Menurut Hikam, pengristalan sebuah Negara yang sangat kuat ini kompatibel dengan model pembangunan yang dikembangkan oleh orde baru, yakni model Negara kapitalis. Model ini mensyaratkan adanya Negara yang kuat yang mampu menjamin stabilitas politik dan keamanan yang berrkelanjutan. Stabilitas yang kuat ini diorientasikan untuk memberi rasa aman bagi invetasi dan implementasi kebijakan pembangunan yang diprakarsai oleh Negara. Oleh karena itu Negara orde baru secara intensif memelihara stabilitas politik melalui dua strategi pokok, yakni strategi diskursif dan bangunan institusional. Strategi diskursif yang telah dilaksanakan meliputi pemikiran-pemikiran mengenai diskontinuitas historis dan konstitusionalisme yang berfungsi tidak hanya sebagai landasan ideologis di mana pengembangan hegemoni kekuasaan dibangun, melainkan sebagai justifikasi untuk menghalalkan penindasan fisik, pelarangan, dan peggusuran orang-orang yang tidak sepaham. Sementara itu pada level institusional, pemikiran mengenai Negara yang kuat diimplementasikan melalui rancangan korporatis terhadap organisasi-organisasi social-politik dan kelompok-kelompok di masyarakat yang memiliki pengaruh besar dalam penggalangan politik seperti organisasi-organisasi buruh, kelompok-kelompok industry, kelompok-kelompok keagamaan, serta organisasi kepemudaan.
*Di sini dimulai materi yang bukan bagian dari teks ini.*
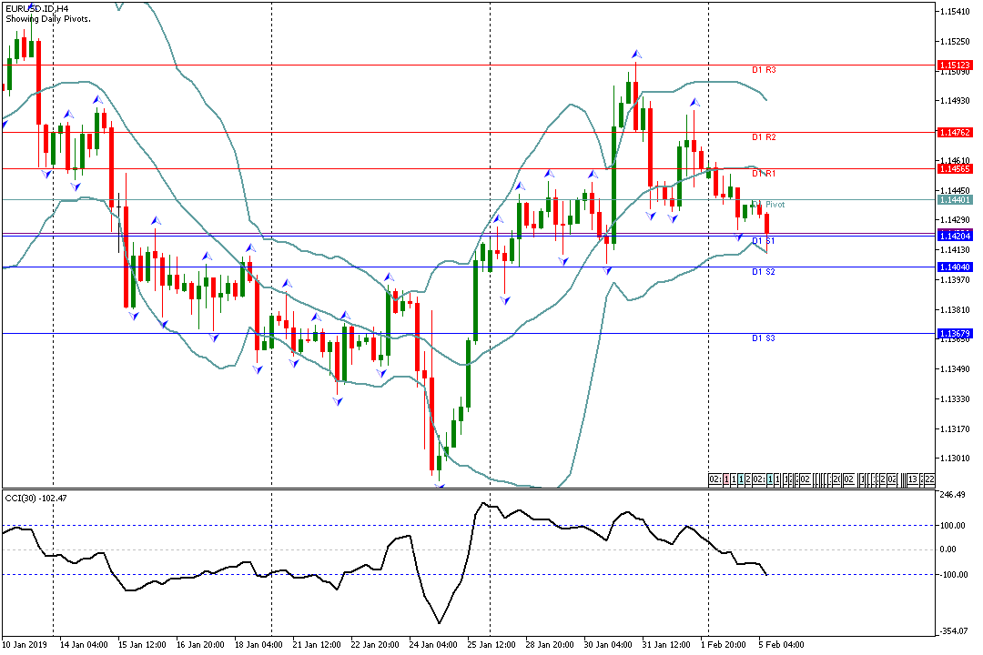Screen dimensions: 983x655
Task: Select the D1 R3 pivot label
Action: 763,70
Dalam menganalisis politik orde baru beserta tatanan yang menopangnya, para ilmuwan politik telah menggunakan beberapa label, yang di antaranya dapat diidentifikasi sebagai berikut: “statequa-state” yang diberikan oleh Ben Anderson, “bureaucratic polity” oleh Karl D.Jackson, “bureaucratic pluralism” oleh Donald Emmerson, “bureaucratic authoritarianism” oleh Dwight King, dan “limited pluralism” oleh William Liddle.
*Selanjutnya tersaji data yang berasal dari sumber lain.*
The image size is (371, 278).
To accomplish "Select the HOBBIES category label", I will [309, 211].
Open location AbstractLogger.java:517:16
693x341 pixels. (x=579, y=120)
Karl D.Jackson menyebut orde baru sebagai masyarakat politk birokrasi, menggambarkan bagaimana arena politik sangat di dominasi oleh birokrasi Negara. Menurutnya dalam suatu masyarakat politik birokrasi sebagaimana dicirikan oleh birokrasi orde baru, keputusan-keputusan penting diformulasikan dalam birokrasi, korps militer, dan administasi sipil. Kelompok-kelompok di luar birokrasi, sebagai konsekuensi kuatnya organisasi birokrasi, seperti pemimpin kharismatik, partai politik, kelompok-

Page 6: sejarah p11

kelompok kepentigan, dan gerakan massa tidak mempunyai pengaruh dalam proses pengambilan keputusan di tingkat nasional. Dalam hal ini,kebijakan nasional dibuat dalam lingkaran kecil elit yang berpengaruh dan biasanya kebijakan tersebut ditujukan untuk merespon nilai-nilai dan kepentingan pemimpin militer dan birokrat tingkat tinggi.
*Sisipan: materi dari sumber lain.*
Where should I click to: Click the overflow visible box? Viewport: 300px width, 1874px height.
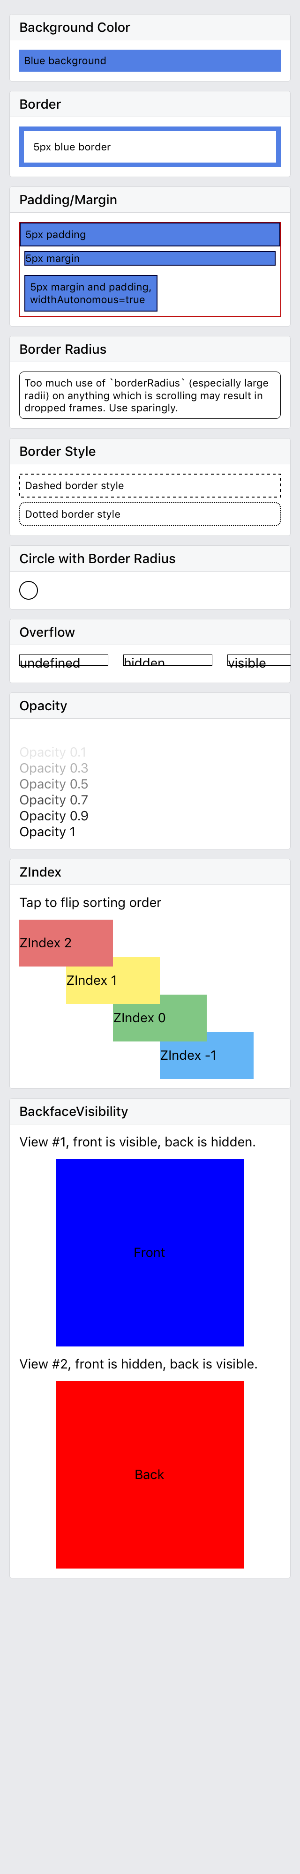[258, 661]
Kuatnya dominasi Negara dan birokrasi dalam mengontrol kehidupan masyarakat membuat pembangunan politik pada masa orde baru tidak berjalan denagn baik. Sebagaimana dikemukakan oleh Jeffery Winters, dalam masa kekuasaannya, Soeharto melakukan permainan politk yang lihai, sambil terus-menerus mendepolitisasi dan memobilisasi masyarakat umum. Langkah-langkah ini menurutnya telah memberikan rassa aman kepada para investor dalam dan luar negeri sehingga tingkat pertumbuhan ekonomi dapat terwujud di negeri ini. Ini berakibat padda tidak adanya pembangunan politik elementer. Soeharto dan sekutunya di ABRI melaksanakan politik penyingkiran secara pribadi, dan bukannya dengan cara membangun institusi-institusi politik yang kuat (yang terus dapat berfungsi, terlepas siapapun yang berkuasa).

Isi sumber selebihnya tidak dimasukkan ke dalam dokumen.